### Short task:
Copy the lines of the listing below, starting at the line that contains "You are a computer-use" and ending at the end of the listing, with both ends included. Leave the pictures out of your copy.

Page and screen pointing data:
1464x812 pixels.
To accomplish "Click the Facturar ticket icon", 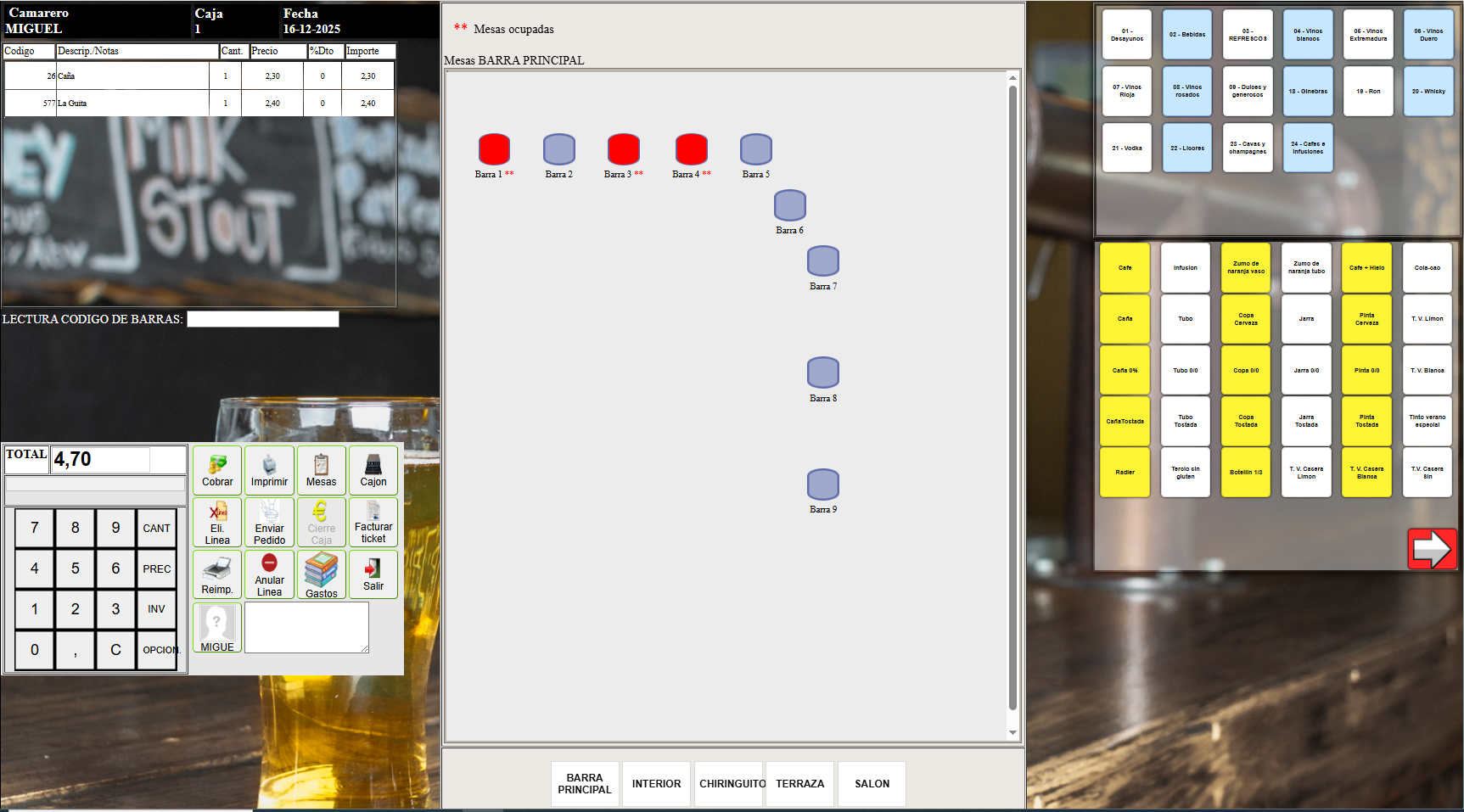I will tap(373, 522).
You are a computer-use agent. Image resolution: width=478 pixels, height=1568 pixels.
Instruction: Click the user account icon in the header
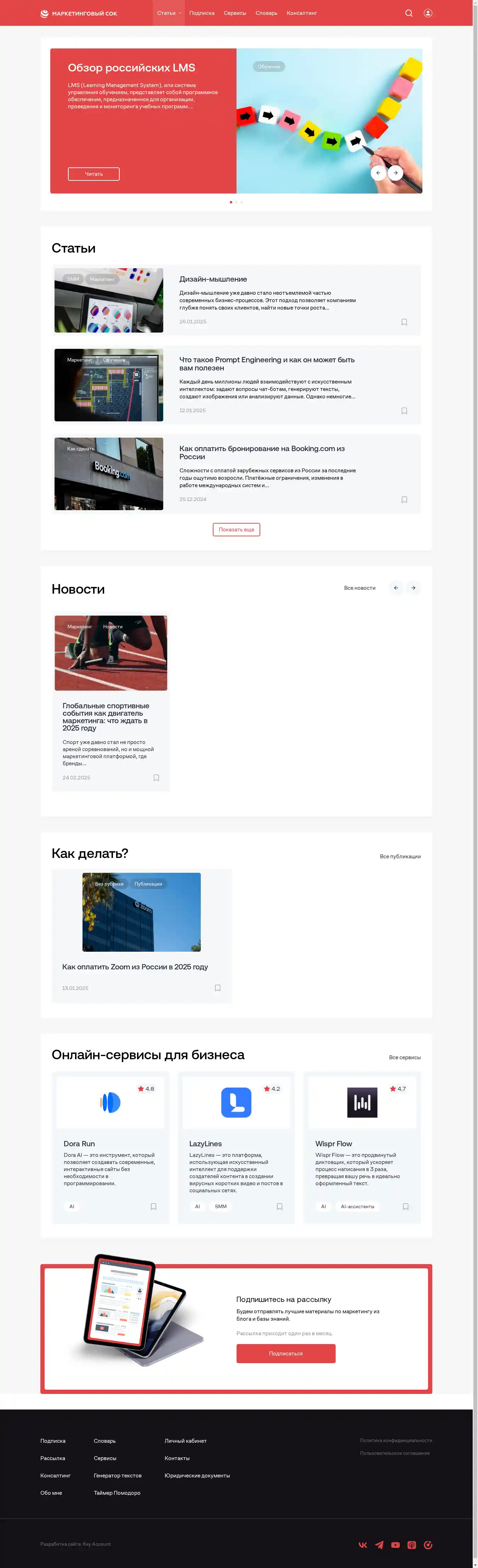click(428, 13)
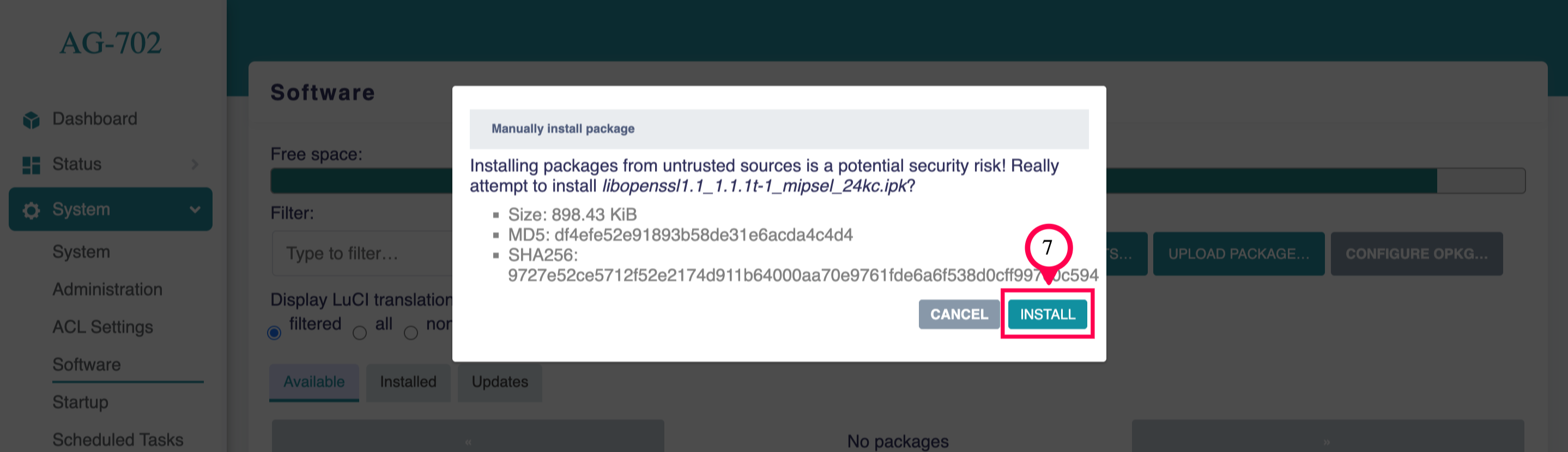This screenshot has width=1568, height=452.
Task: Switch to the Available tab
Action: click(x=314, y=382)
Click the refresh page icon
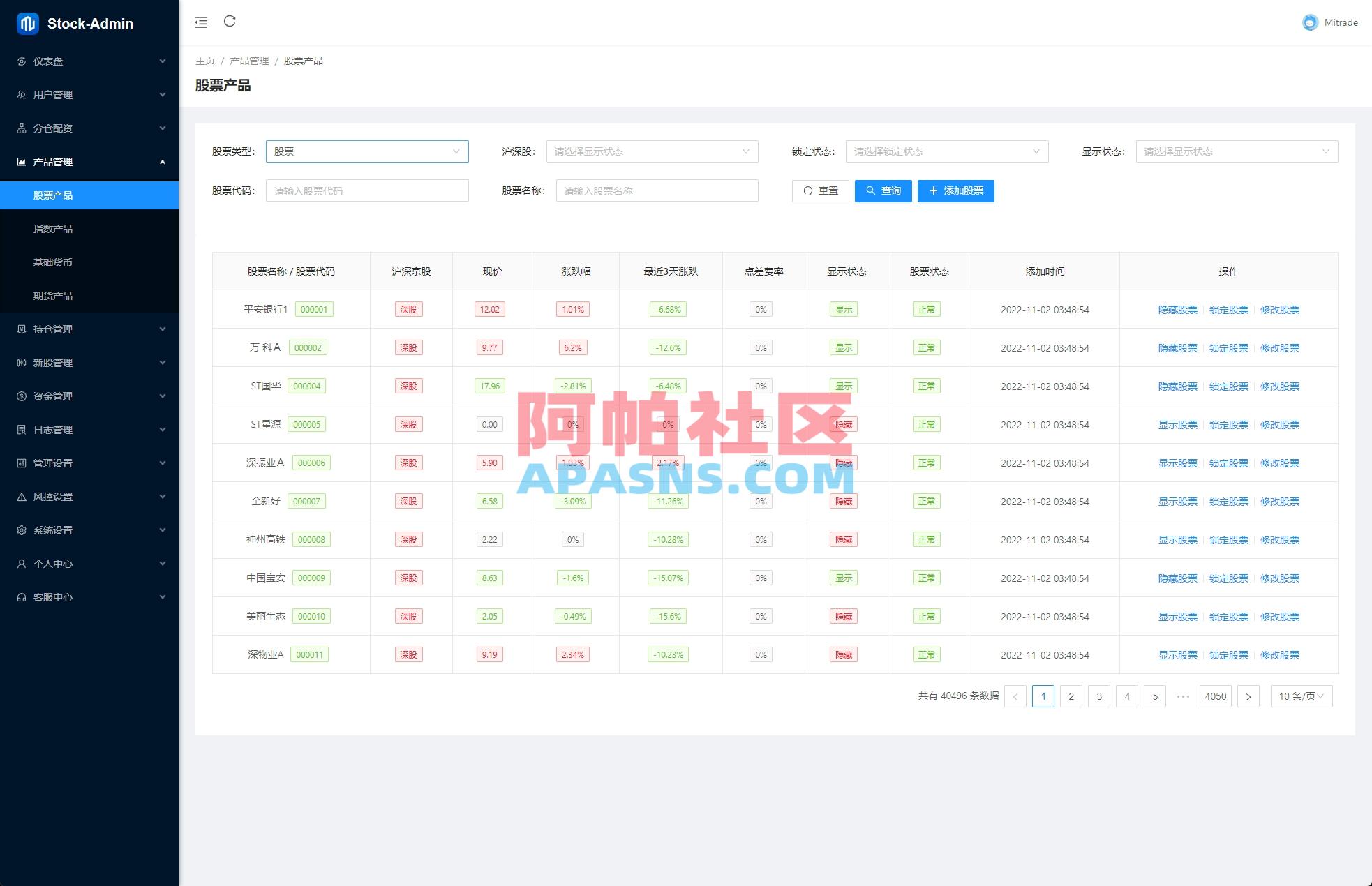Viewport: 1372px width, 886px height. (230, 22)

### Correct output:
You are a computer-use agent. Image resolution: width=478 pixels, height=1568 pixels.
Instruction: Click the user account icon in the header
click(428, 13)
This screenshot has width=1568, height=452.
Task: Switch to the Available tab
Action: click(x=314, y=382)
Click the refresh page icon
Viewport: 1372px width, 886px height. (230, 22)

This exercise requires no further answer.